[BEGIN Data records]

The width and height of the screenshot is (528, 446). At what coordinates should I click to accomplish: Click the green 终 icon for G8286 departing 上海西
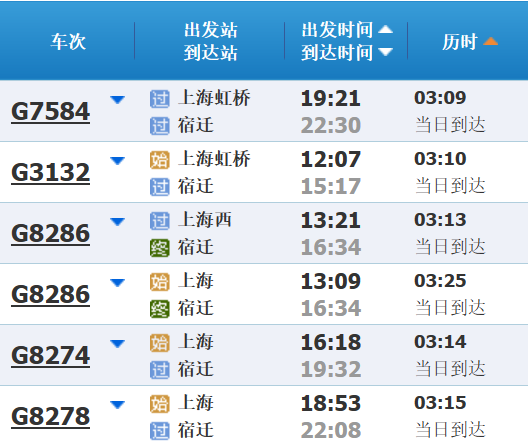pyautogui.click(x=160, y=248)
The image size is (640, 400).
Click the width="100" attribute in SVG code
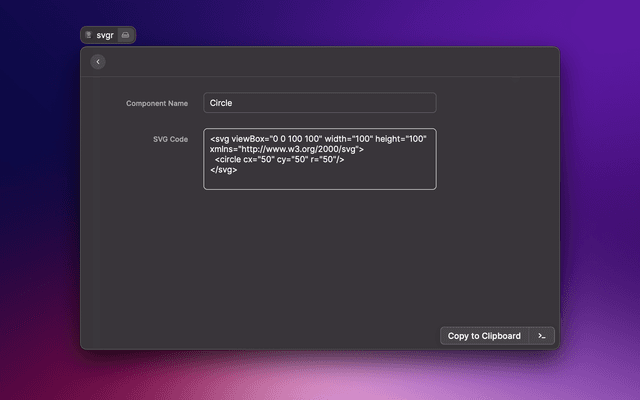click(x=347, y=139)
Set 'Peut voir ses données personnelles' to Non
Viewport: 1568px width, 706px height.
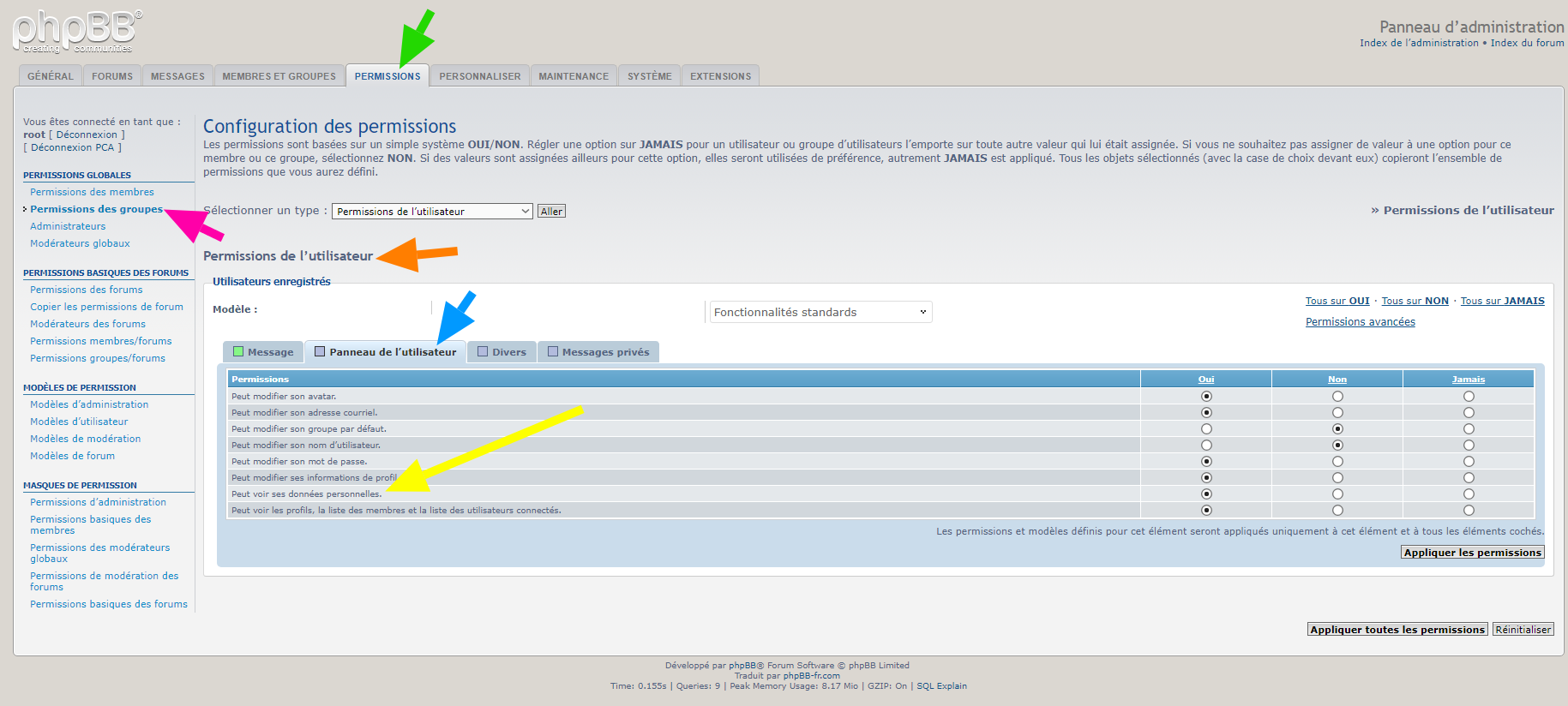[x=1337, y=494]
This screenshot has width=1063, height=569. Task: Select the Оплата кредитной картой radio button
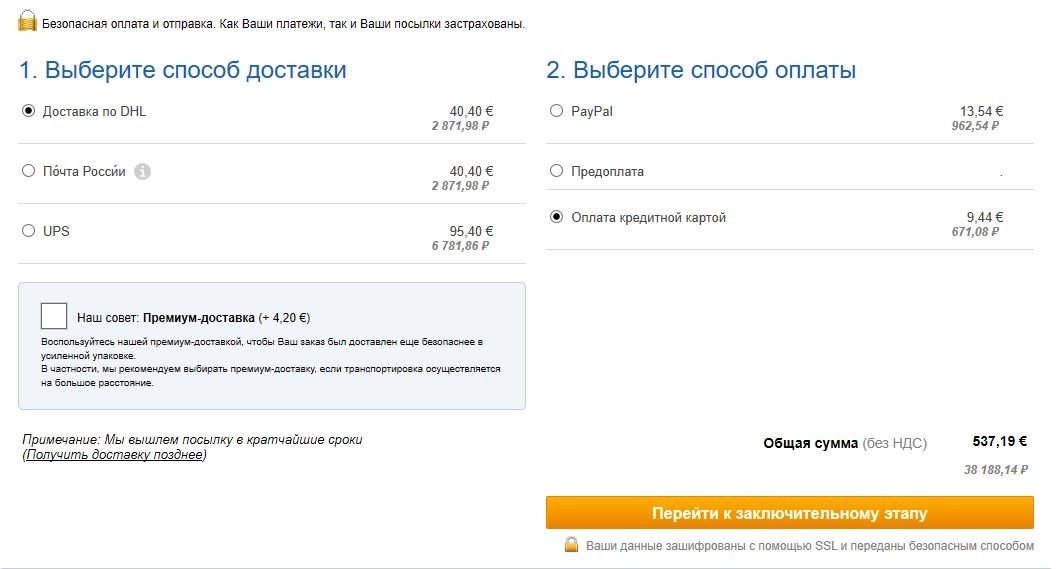557,217
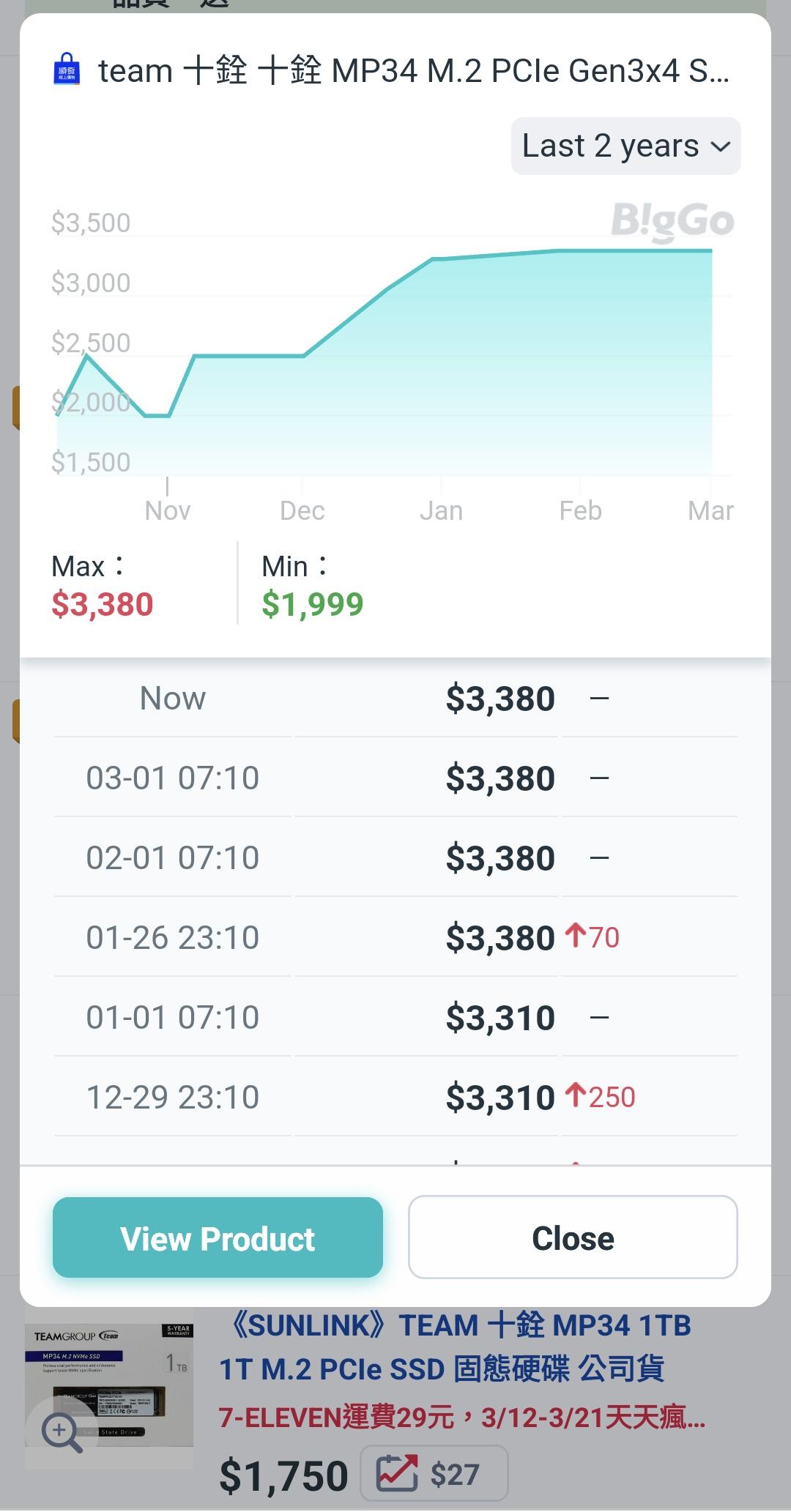Open the Last 2 years dropdown
This screenshot has height=1512, width=791.
[x=625, y=146]
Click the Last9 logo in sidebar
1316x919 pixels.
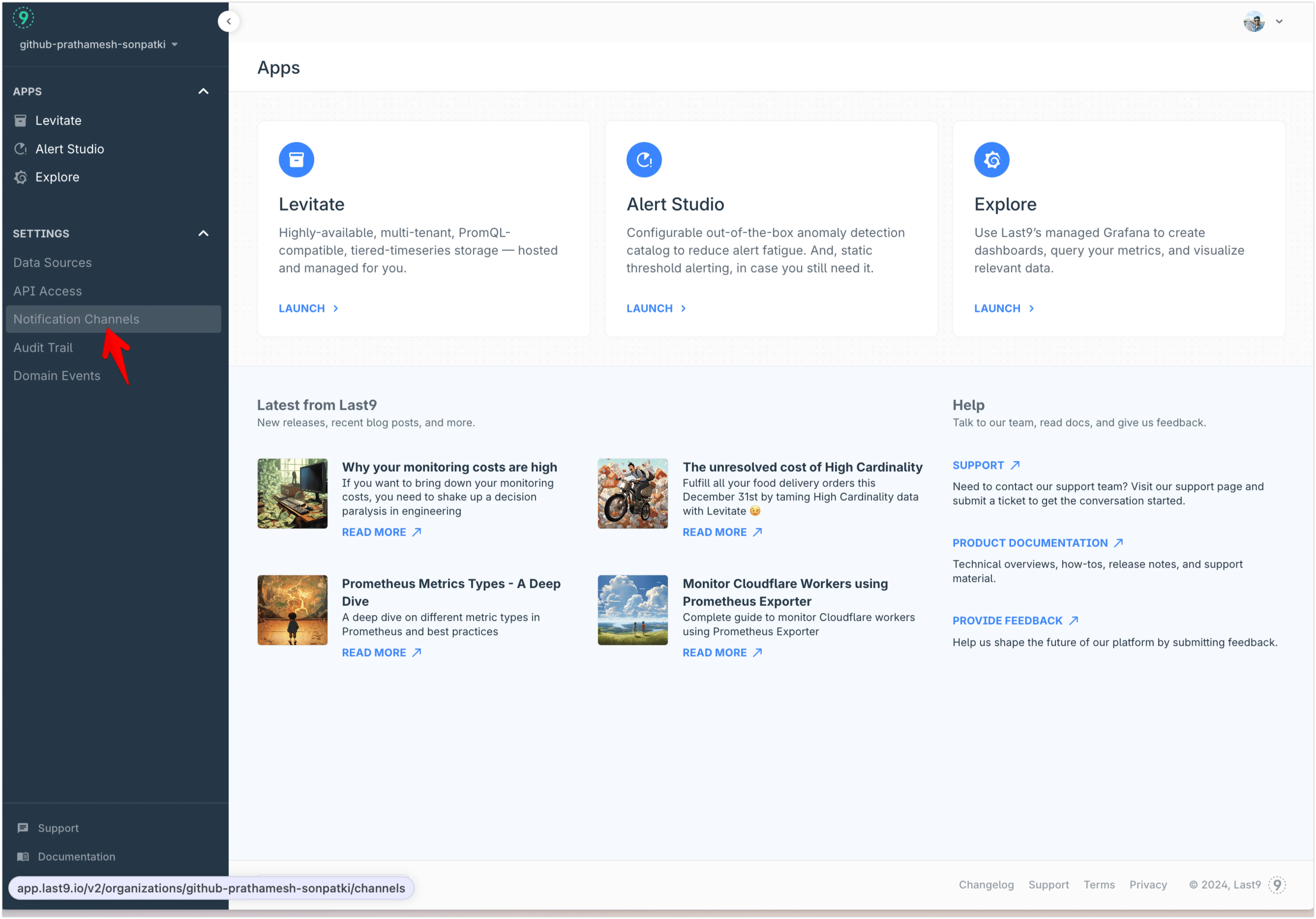click(x=24, y=17)
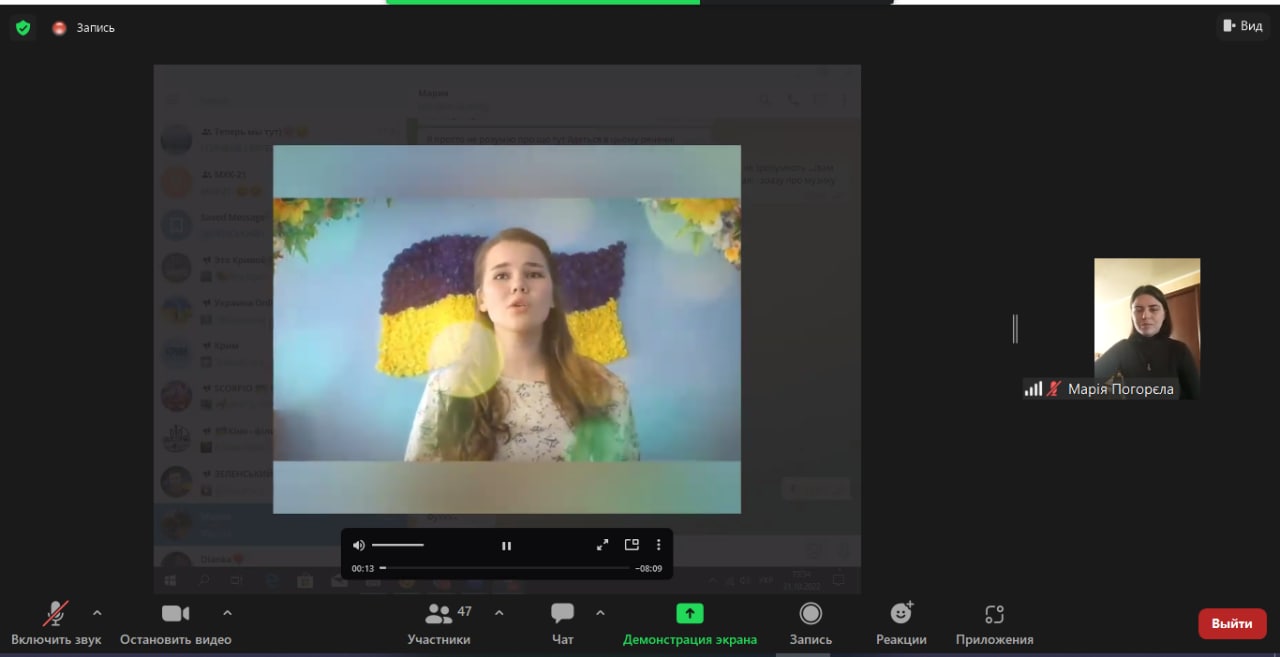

[END Data records]

Aim of the exercise
Reproduce every line of the listing above without alteration, omitting the pictures from your answer.

Solution for this task
The width and height of the screenshot is (528, 446). At what coordinates should I click to accomplish: Click the green 终 icon for G8286 departing 上海西
pyautogui.click(x=160, y=248)
The image size is (640, 400).
Click the width="100" attribute in SVG code
click(x=347, y=139)
Set 'Peut voir ses données personnelles' to Non
Viewport: 1568px width, 706px height.
[x=1337, y=494]
This screenshot has width=1063, height=569. Task: Select the Оплата кредитной картой radio button
557,217
Open the Last 2 years dropdown
This screenshot has height=1512, width=791.
[x=625, y=146]
Click the Last9 logo in sidebar
1316x919 pixels.
click(x=24, y=17)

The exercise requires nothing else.